Data:
..............................
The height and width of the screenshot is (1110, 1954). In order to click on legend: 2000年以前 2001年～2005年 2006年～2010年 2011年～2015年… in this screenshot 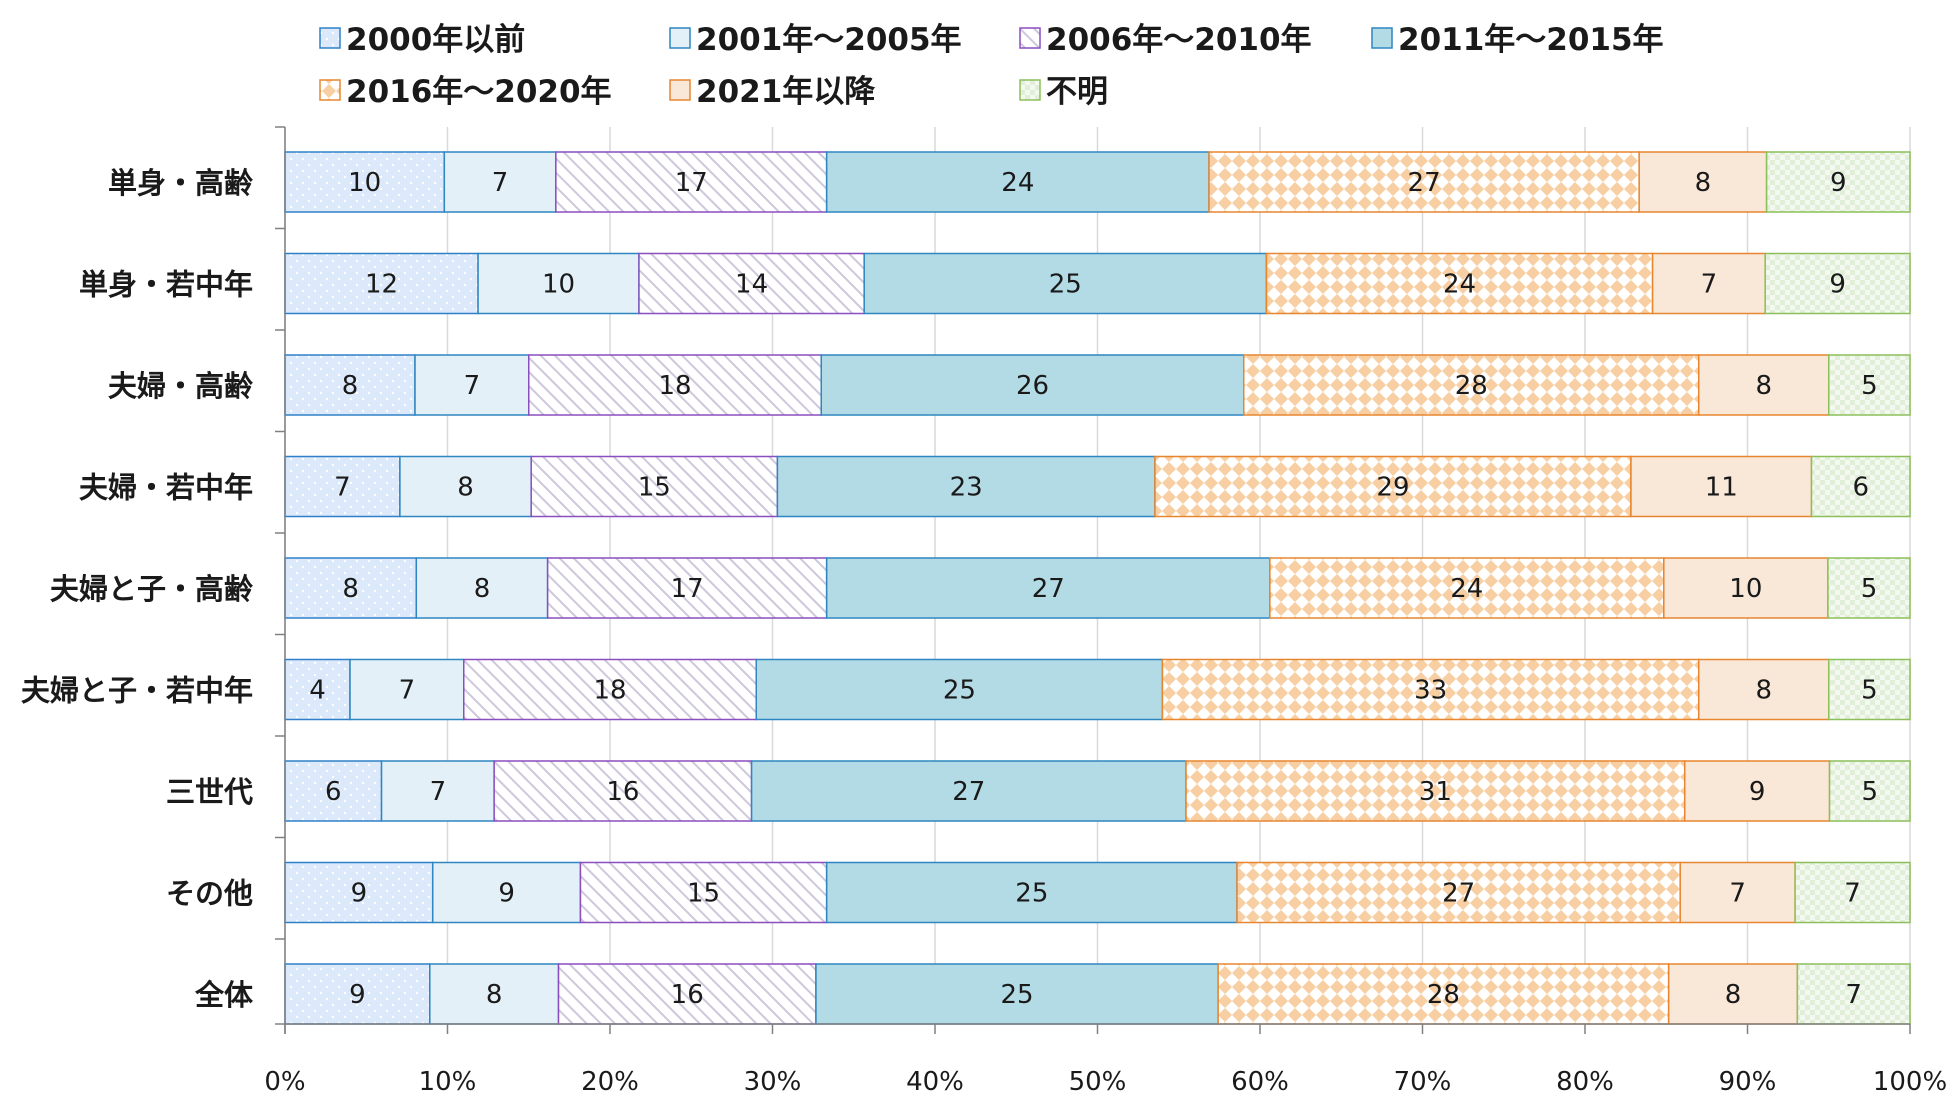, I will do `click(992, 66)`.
..............................
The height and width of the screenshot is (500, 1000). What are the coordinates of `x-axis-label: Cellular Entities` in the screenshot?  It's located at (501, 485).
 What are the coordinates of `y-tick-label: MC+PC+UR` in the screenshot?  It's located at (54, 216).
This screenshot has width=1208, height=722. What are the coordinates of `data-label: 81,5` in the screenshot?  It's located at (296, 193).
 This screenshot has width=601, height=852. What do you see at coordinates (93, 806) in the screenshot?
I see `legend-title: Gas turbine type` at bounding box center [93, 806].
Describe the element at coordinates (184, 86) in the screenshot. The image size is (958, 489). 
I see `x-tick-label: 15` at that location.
..............................
Exercise requirements: Recast the part of the records that opens with the line containing "at (54, 216)." and closes with the line containing "center [93, 806]." as a numbered list, skipping any blank lines. Include only those lines.

Expected answer:
1.  What are the coordinates of `y-tick-label: MC+PC+UR` in the screenshot?  It's located at (54, 216).
2. This screenshot has width=1208, height=722. What are the coordinates of `data-label: 81,5` in the screenshot?  It's located at (296, 193).
3.  This screenshot has width=601, height=852. What do you see at coordinates (93, 806) in the screenshot?
4. I see `legend-title: Gas turbine type` at bounding box center [93, 806].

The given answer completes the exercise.